Los hombres entraron en la cabina mientras la lancha avanzaba lentamente hacia
piazzale
Roma, donde debía reunirse con ellos una funcionaria de los servicios sociales. Durante el viaje, Brunetti refirió a Steiner cómo se había hallado el cadáver y le puso al corriente de los resultados completos de la autopsia.

El
maresciallo
asintió.

—Ya había oído decir que esconden cosas ahí, pero nunca nos habíamos topado con uno de esos casos. —Meneó la cabeza varias veces, como tratando de ensanchar el campo de su comprensión de la conducta humana—. Una niña de once años que se esconde joyas en la vagina. —Guardó silencio un momento y murmuró—:
Dio mio
.

La lancha pasaba por debajo de Rialto, pero ninguno de los hombres que viajaban en la cabina se apercibió de ello.

—La asistente social se llama Cristina Pitteri. Hace unos diez años que trata con gitanos —dijo Steiner con voz átona, lo que hizo que Brunetti y Vianello intercambiaran una rápida mirada.

—¿En qué consiste su trabajo? —preguntó Vianello.

—Tiene el título de asistente social psiquiátrica —explicó Steiner—. Trabajaba en el frenopático del
palazzo
Boldù, pero pidió el traslado y acabó en la oficina que se encarga de los distintos grupos nómadas.

—¿Hay otros? —preguntó Vianello.

—Sí.
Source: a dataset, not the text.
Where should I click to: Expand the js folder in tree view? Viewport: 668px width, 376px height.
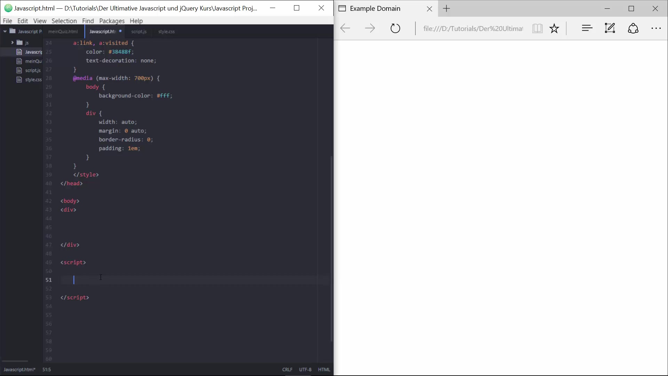point(13,42)
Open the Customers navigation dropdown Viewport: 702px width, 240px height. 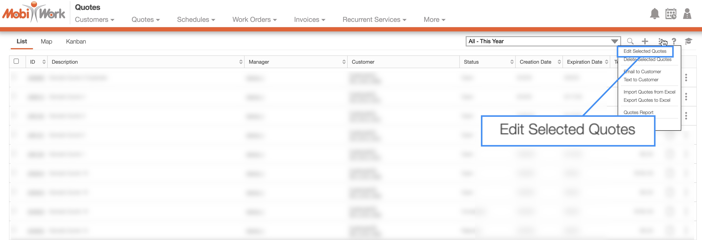[94, 20]
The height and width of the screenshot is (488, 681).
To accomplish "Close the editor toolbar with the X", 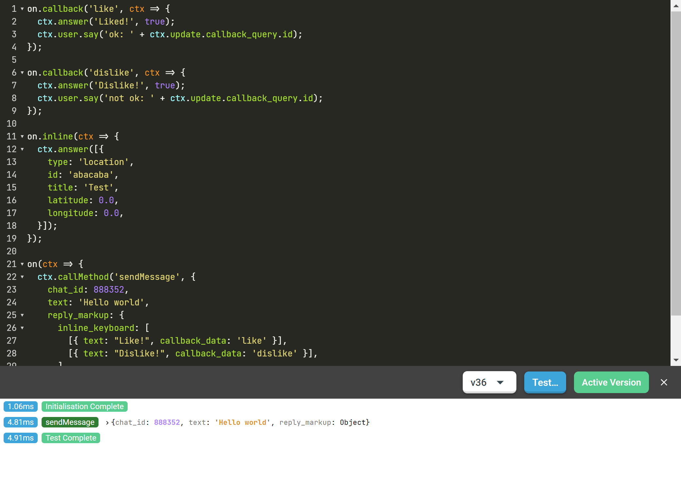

Están los
sinti
. No son tan asociales como los gitanos, pero proceden de los mismos lugares y viven poco más o menos de la misma forma.

—¿Ella qué hace, concretamente? —preguntó Brunetti.

Steiner meditó la respuesta hasta que la lancha dejó atrás el Ponte degli Scalzi y la estación.

—Se encarga de lo que llaman
liaison
interétnica dijo haciendo hincapié en la palabra extranjera.

—¿Qué significa eso?

La expresión de Steiner se suavizó con una sonrisa, pero sólo momentáneamente.

—A mi modo de ver, eso significa que trata de conseguir que nosotros los entendamos y que ellos nos entiendan.

—¿Eso es posible? —preguntó Vianello.

Steiner se levantó y empujó la puerta que conducía a la escalera.

—Vale más que se lo pregunte a ella —dijo por encima del hombro, subiendo a cubierta.

El piloto acercó la lancha a uno de los muelles de taxis situados a la derecha del
imbarcadero
del 82. Los tres hombres saltaron a tierra. Brunetti y Vianello siguieron a Steiner hacia un sedán oscuro que esperaba con el motor en marcha. Una mujer robusta de pelo castaño y corto que aparentaba unos cuarenta años estaba en la acera, al lado del coche, fumando. Vestía falda, jersey y chaqueta con cuello a caja y calzaba zapatos planos, color marrón oscuro, con lustre de piel cara. La mujer tenía la cara redonda con unas facciones que parecían haber sido comprimidas: los ojos, muy juntos, y el labio superior, mucho más abultado que el inferior, contribuían a dar la impresión de que el conjunto iba emigrando lentamente hacia la nariz, en una especie de deriva continental.

Steiner se acercó a la mujer y le tendió la mano. Ella tardó un momento en corresponder al saludo, lo justo para que se notara.


Dottoressa
—dijo él con formal deferencia—, le presento al
dottor
Brunetti y al
ispettor
Vianello, su ayudante. Ellos encontraron a la niña.

Ella tiró el cigarrillo, examinó un instante la cara de Brunetti y, después, la de Vianello antes de tender la mano al comisario. El contacto fue tan rápido como flácido. A modo de saludo, intercambiaron títulos. Ella movió la cabeza de arriba abajo mirando a Vianello, dio media vuelta y subió al asiento trasero del coche. Un silencioso Steiner se instaló delante, al lado del conductor. Los otros dos pasajeros, en vista de que la
dottoressa
Pitteri no se movía, dieron la vuelta por detrás del vehículo, hacia la puerta del otro lado. Brunetti la abrió unos centímetros, tuvo que esperar un claro en el tráfico para entrar y se sentó en la incómoda plaza del centro, ladeando las rodillas hacia la izquierda para no rozar el muslo de la mujer. Vianello subió a su vez y, después de cerrar, se comprimió contra la puerta.

El uniformado conductor dijo a media voz unas palabras a Steiner, que respondió afirmativamente, y el coche se apartó del bordillo.

—La
dottoressa
Pitteri trabaja con los romaníes desde hace años, comisario —dijo Steiner—. Conoce a los padres de la niña y estoy seguro de que su presencia nos será de gran ayuda cuando les demos la noticia.